Trading uncovered: How to use put options in your portfolio

Julie Brownlee, Fsp Invest, 17 Feb. 2015

Tags: put option, put options, what is a put option, trading put options, hedging your portfolio, trading, trading options

Options are by far the most popular trading tool in the US. And they’re available to trade in South Africa.

Options give you the right, but not the obligation, to buy a financial asset, such as shares, for an agreed price on or before a certain date.

There are two main types of options available to trade: Put options and call options.

Let’s take a closer look at how put options work…

The basics of put options

If you want to have the option to buy or sell a share, for example, you have to pay a premium (a fee) to the seller of the option (otherwise known as the option writer).

A put option gives you the right to sell a share.

If you think the price of a share is going to fall, you could buy a put option to try to profit from the fall in the share price.

How to hedge your portfolio using put options

Many investors use put options as a way to hedge their portfolio against a drop in the market. This is a strategy used by many fund managers.

By buying put options on a stock market index, if the stock market falls, the profits on the options will offset the losses on the shares in their portfolio.
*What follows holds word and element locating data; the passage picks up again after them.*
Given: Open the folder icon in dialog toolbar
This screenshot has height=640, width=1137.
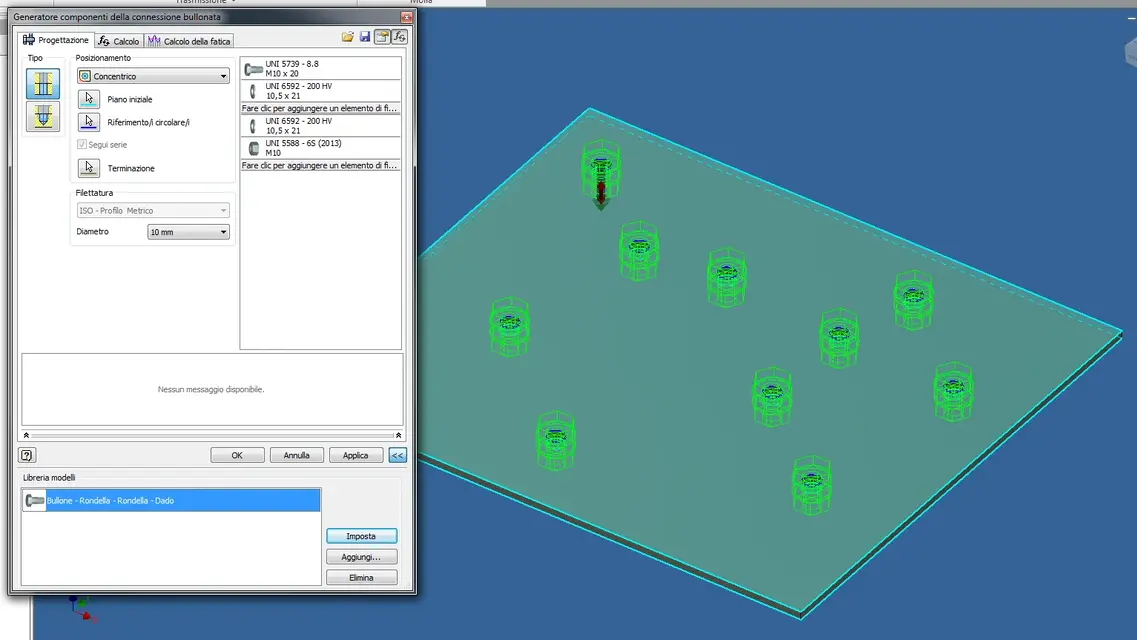Looking at the screenshot, I should tap(348, 37).
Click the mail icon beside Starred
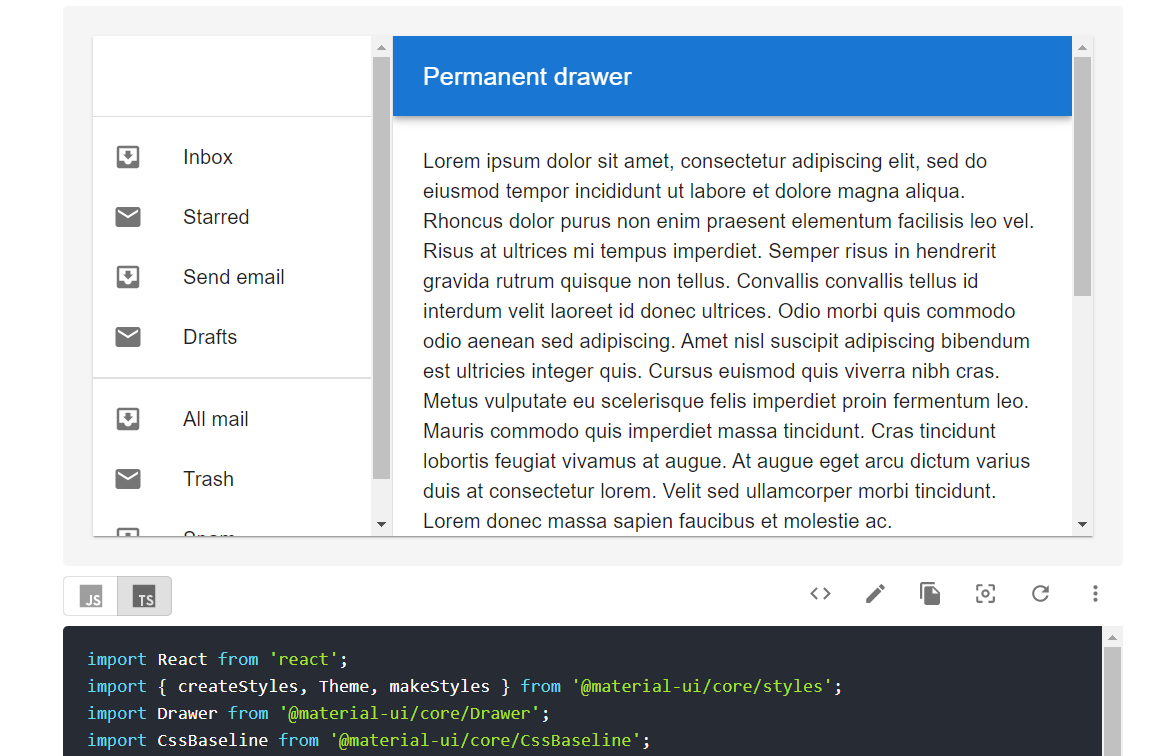Viewport: 1159px width, 756px height. pyautogui.click(x=128, y=217)
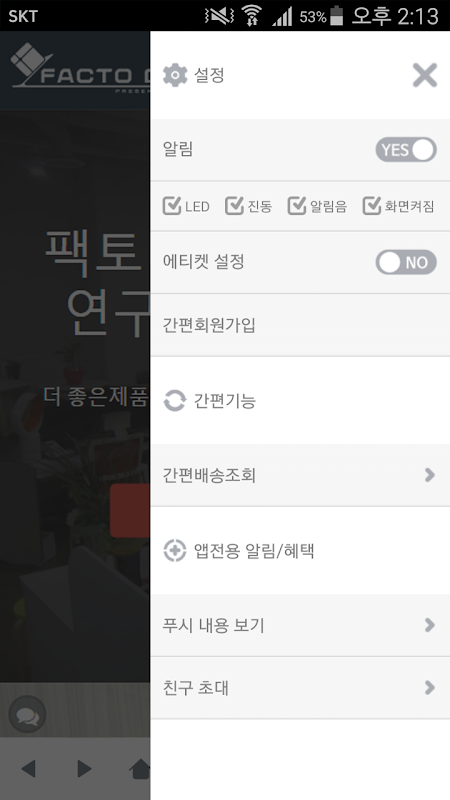The height and width of the screenshot is (800, 450).
Task: Uncheck the 알림음 checkbox
Action: [296, 206]
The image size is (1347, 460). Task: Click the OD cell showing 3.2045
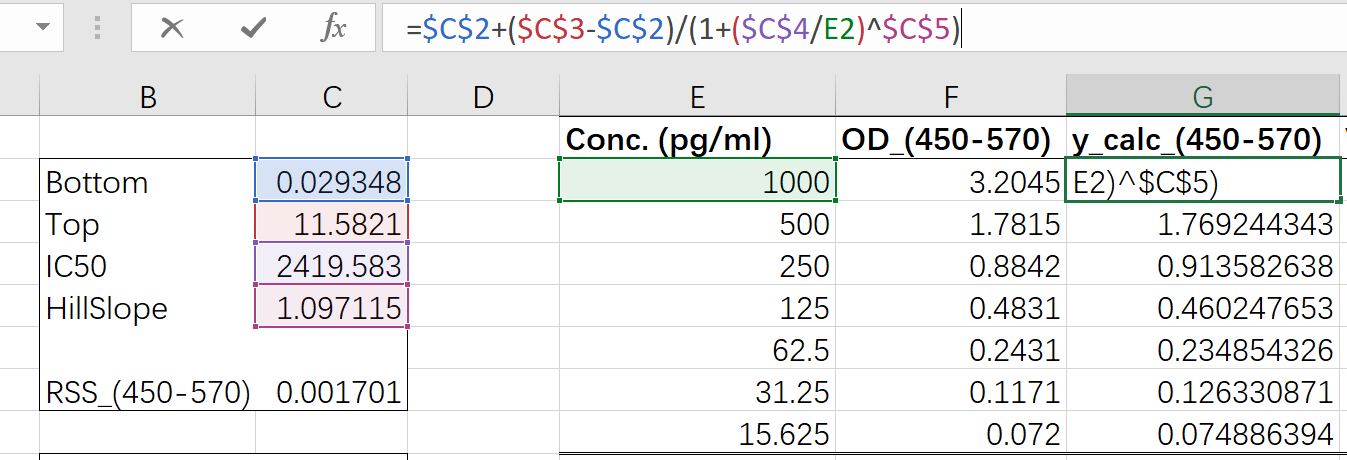[x=951, y=182]
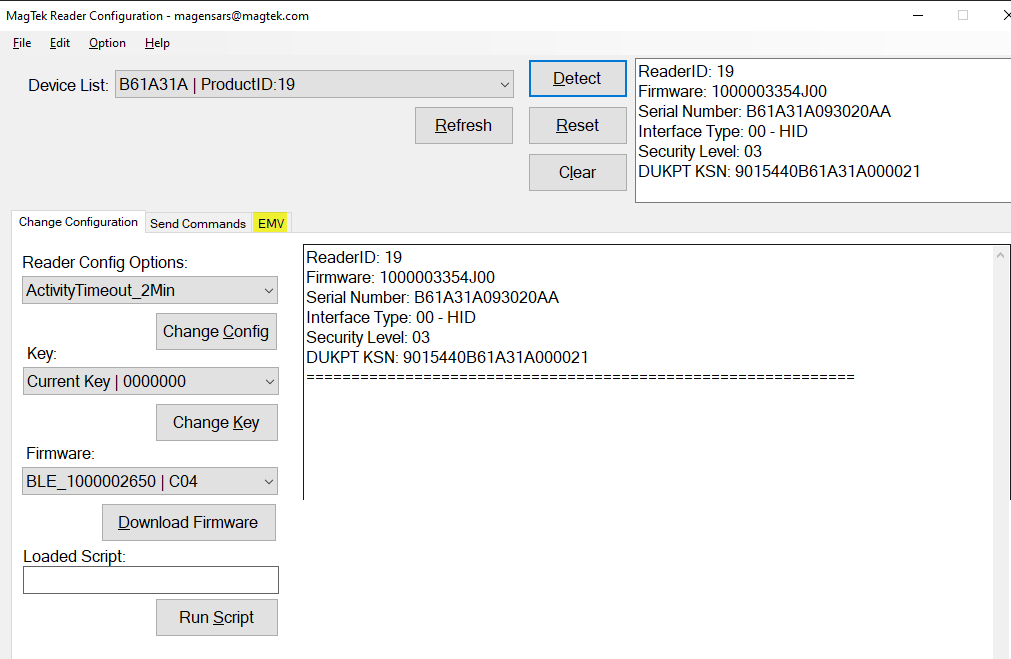Open the File menu
The image size is (1011, 659).
[21, 43]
In South Africa, options are based on the underlying single stock futures contract, which is based on the underlying share. This means that each options contract is equal to 100 underlying shares.

Put options in action

Let’s take a look at an example of trading put options…

Company ABC is trading at 100c a share. A put option gives you the right to sell at 90c. The premium is 5c.

The cost of the option is R5 (5c x 100). If the share falls to 70c, you could make a profit of R15 ((90c-70c-5c) x 100).

If the shares go up in value, you’d let the option expire. You’d lose your premium of R5.

So there you have it, how to use put options in your portfolio.